Sir Tom Eagerly, says:
Gosh Bazza, this is the first of your bloody quizes that I have been able to answer!
Naturally the yanks wouldn't have got them. Where do I collect my prize......?

Kelly said...

Wow... That's like a whole new language to me, an American. Kezza is very confused. Hope you're having fun.

Sunny said...

Hahaha!!! And my Brit hubby got his nose out of joint when we first met because I was "writing down what he said and translating it to what it means in English"...meaning American English!!!
Funny!!!!

bazza said...

Sir Tom: Have you been drinking again? Silly question. This is your second response to this post!

Kelly (belatedly): I really enjoy the fun that this topic generates Kezza.

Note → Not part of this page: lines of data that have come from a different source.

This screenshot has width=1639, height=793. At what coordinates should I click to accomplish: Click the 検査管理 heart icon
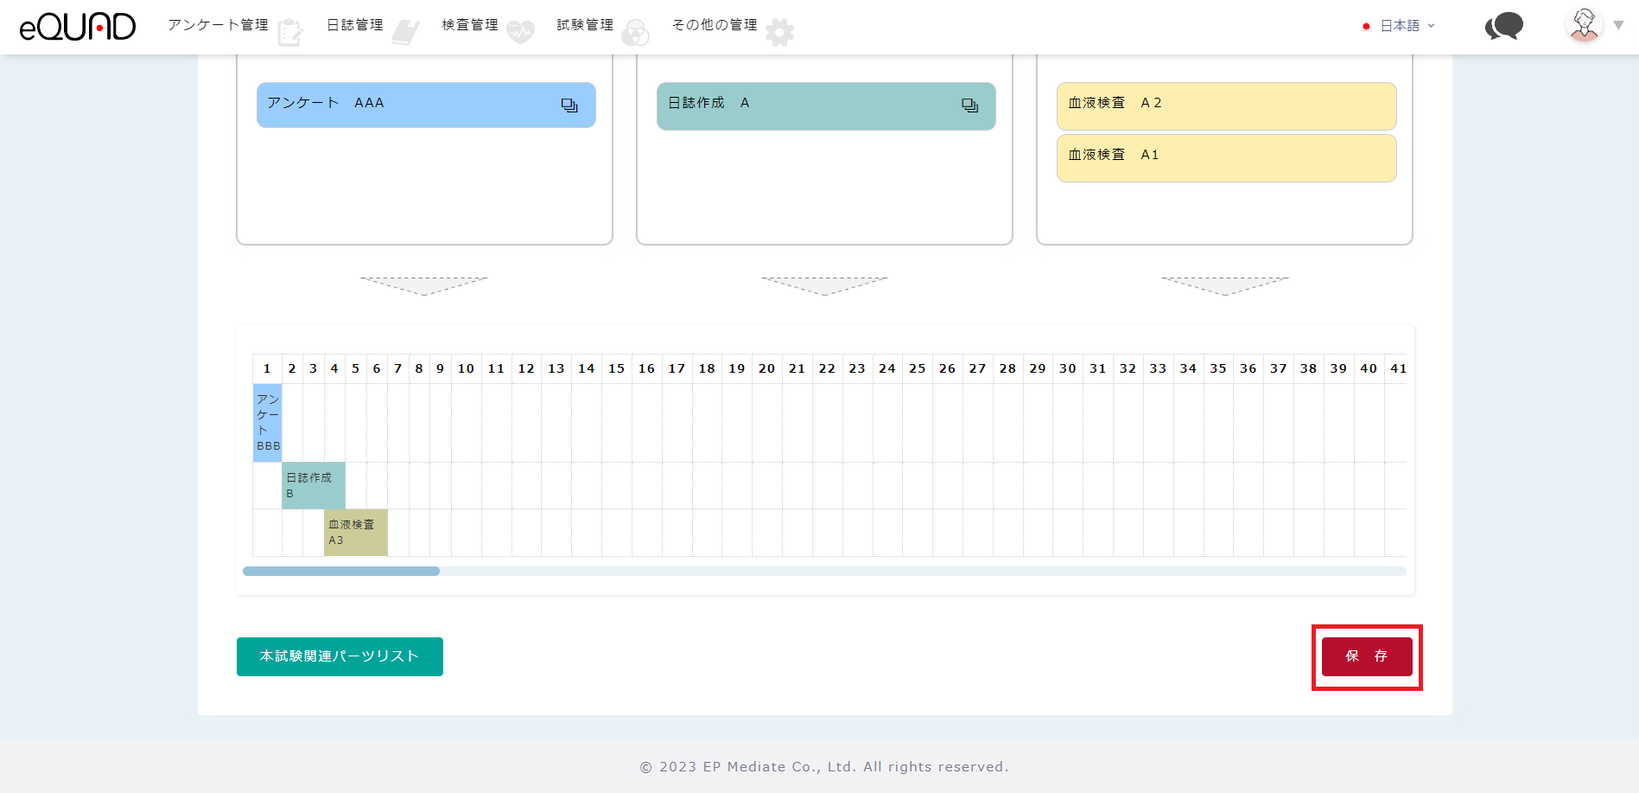click(520, 33)
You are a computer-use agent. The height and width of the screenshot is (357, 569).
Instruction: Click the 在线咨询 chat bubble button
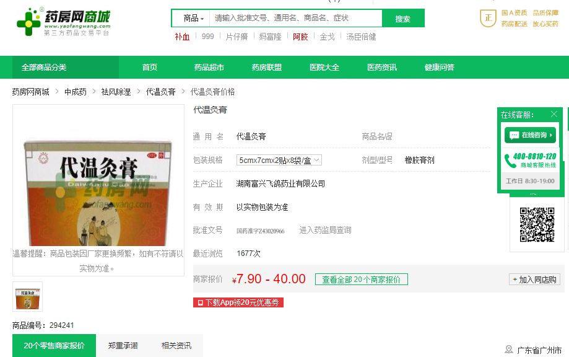(x=530, y=135)
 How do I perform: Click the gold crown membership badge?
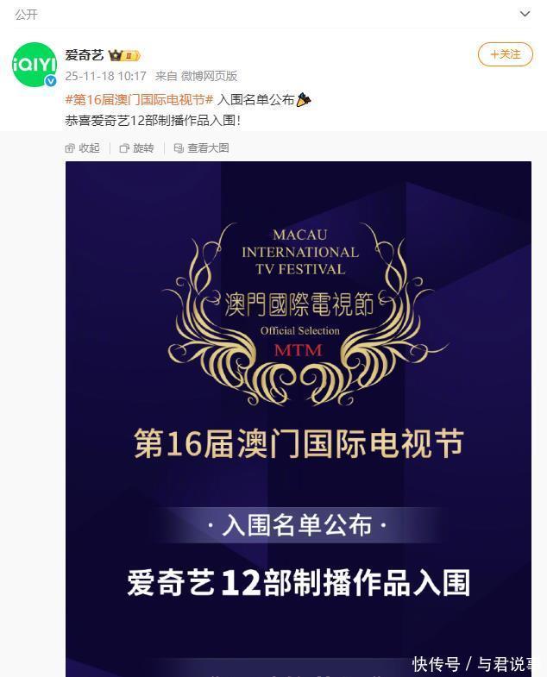click(x=124, y=55)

Sunny: Hi, thanks for looking in. I suppose that, as there are more Americans speaking English than Brits, we don't 'own' the language any more! Of course, the same kind of differences occur with Australian, Indian etc speakers of English. However Canadian English has a lot of British style useage. You and your hubby should have US/British dictionairies around the house!

bazza said...

Hi Sunny: Thanks for that info. Your hubby must be a bit of a computer whizz; I wouldn't know how to add a font to Blogger's offerings.
PS. I forgot to add in response to your comment about Cockney rhyming slang that, not only have you to contend with British English but you are almost on Merseyside; that's double jepardy!